0819-0808-0450 humas@irps.or.id

JAKARTA yang sudah berkembang sejak masa kolonialisme Belanda, dibangun bak kota-kota di Eropa. Tidak hanya bangunannya, tapi juga moda transportasinya.

Seperti halnya kereta api, di Jakarta yang dulu bernama Batavia, juga turut diramaikan moda transportasi trem, lho. Pertama kali eksis juga hampir sama dengan kali pertama adanya kereta api, yakni pada tahun 1896.

Sekadar informasi, meski modelnya sama, yakni angkutan berbasis rel, operator kereta api dan trem itu berbeda.

Moda kereta api sempat dipegang dua maskapai kereta swasta Belanda, Nederlandsche Indische Spoorweg Maatschappij (NIS) dan Bataviasche Ooster Spoorweg Maatschapij (BOS), tapi kemudian diambil alih maskapai kereta pemerintah Hindia Belanda, Staatsspoorwegen (SS).

Sementara angkutan trem dioperasikan langsung oleh Pemerintah Kota Batavia. Jalur pertama trem yang dibuat adalah jalur dengan rute Pasar Ikan (Penjaringan, Jakarta Utara) sampai Kampung Melayu.

“Transportasi ini bedanya selain bentuk, tapi juga relnya. Kereta di Batavia lebar relnya 1.067 milimeter (mm), sedangkan jalur trem lebih lebar, yakni 1.188 mm,” ungkap pemerhati sejarah kereta yang juga eks pegawai kontrak PT KAI Divisi Heritage Adhitya Hatmawan kepada Okezone.

“Dulu trem bukan punyanya SS, tapi Pemerintah Kota Batavia. Pertama kali ada sekitar tahun 1869, sama dengan kereta. Tapi awalnya trem di Batavia ditarik dengan kuda, makanya disebutnya dulu Trem Kuda. Baru pada 1899 ada trem uap, di mana stasiun pengisian uapnya ada di daerah Kramat, Pasar Senen,” imbuhnya.

Di sisi lain, transportasi trem sedianya tidak hanya ada di Batavia. Tapi juga sempat ada di kota-kota besar lain seperti Surabaya, Semarang, bahkan Bandung.

“Ramainya trem memang di Jakarta. Selain itu di Surabaya dan Semarang. Riset terakhir, saya dapat foto trem yang juga ternyata ada di Bandung. Sedikit berbeda karena rodanya karet, bukan besi dan bentuk tremnya mirip odong-odong. Enggak pakai rel dan bisa jalan di aspal,” lanjut Adhit.

Adapun di Jakarta, rute trem pun berkembang ke berbagai wilayah. Namun sisa-sisanya bisa dibilang hampir tidak ada sama sekali.

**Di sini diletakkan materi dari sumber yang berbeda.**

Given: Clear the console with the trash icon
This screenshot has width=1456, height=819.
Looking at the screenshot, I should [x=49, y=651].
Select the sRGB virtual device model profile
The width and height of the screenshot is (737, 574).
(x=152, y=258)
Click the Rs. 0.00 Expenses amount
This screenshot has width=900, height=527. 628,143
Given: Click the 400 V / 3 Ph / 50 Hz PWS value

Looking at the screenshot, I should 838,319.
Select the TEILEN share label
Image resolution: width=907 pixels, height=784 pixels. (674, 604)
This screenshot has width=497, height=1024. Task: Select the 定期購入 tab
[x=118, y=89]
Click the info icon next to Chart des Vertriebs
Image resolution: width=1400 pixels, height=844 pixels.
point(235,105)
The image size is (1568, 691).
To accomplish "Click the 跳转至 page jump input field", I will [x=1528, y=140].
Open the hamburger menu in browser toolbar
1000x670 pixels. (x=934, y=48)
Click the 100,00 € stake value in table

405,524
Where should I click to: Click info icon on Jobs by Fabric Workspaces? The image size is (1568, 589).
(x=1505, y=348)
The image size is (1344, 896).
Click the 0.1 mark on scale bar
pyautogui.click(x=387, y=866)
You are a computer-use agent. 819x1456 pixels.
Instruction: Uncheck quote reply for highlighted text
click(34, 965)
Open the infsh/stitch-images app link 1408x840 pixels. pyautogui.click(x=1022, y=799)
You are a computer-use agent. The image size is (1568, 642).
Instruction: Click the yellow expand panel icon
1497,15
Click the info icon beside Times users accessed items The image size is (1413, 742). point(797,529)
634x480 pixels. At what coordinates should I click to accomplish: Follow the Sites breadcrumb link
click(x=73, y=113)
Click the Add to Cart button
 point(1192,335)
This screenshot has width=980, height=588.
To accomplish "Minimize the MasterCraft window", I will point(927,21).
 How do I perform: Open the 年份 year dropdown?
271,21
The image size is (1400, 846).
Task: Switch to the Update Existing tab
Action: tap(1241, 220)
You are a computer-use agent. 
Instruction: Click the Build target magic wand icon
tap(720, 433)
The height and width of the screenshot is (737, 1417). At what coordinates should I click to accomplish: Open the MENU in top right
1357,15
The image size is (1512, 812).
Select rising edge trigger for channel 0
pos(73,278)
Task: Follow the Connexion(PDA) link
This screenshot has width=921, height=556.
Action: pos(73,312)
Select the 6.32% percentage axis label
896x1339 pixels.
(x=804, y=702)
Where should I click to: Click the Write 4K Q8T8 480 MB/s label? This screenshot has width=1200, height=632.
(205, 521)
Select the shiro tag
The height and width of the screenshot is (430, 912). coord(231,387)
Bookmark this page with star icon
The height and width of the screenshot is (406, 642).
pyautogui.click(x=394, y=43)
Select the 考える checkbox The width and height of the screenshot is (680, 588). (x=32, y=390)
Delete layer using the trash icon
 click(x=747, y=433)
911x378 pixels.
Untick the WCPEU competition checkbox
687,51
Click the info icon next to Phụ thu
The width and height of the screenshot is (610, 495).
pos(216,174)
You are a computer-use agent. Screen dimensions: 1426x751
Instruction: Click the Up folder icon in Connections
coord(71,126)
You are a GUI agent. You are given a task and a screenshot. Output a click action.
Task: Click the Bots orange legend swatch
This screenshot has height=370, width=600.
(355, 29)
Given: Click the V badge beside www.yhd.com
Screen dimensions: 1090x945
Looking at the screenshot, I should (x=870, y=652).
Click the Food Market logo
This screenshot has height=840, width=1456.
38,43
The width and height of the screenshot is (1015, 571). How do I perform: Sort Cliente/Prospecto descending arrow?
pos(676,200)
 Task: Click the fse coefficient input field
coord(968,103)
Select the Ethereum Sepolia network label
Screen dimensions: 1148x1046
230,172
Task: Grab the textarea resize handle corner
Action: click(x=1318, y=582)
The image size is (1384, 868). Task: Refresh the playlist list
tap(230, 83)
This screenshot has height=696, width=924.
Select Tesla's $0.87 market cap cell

Kalaupun ada, hanya tersisa beberapa meter yang dilestarikan di kawasan Kota Tua Jakarta dengan ditutupi kaca fiber. “Ya tinggal itu (di Kota Tua) sisa jalur tremnya. Karena sejak 1964, udah enggak boleh ada trem di Jakarta,” sambungnya lagi.

“Memang jalur-jalur trem itu enggak dibongkar. Hanya saja kemudian ditutupi dengan adanya pembangunan jalan. Seperti yang ada di Jalan Gadjah Mada dari Harmoni sampai Kota. Itu yang di bawah busway atau jalur TransJakarta, dulunya jalur trem,” tandasnya.

Oh iya sebelum lupa dan menutup pembahasan, dulu kalau kita mau naik trem beli tiketnya bukan di sebuah bangunan stasiun, melainkan sebuah bangunan semi-permanen kayak kios rokok gitu, lho.

Sementara pasca-Indonesia merdeka, bayar trem sudah seperti di bus kota, yakni bayar di atas trem kendati banyak yang enggak mau bayar.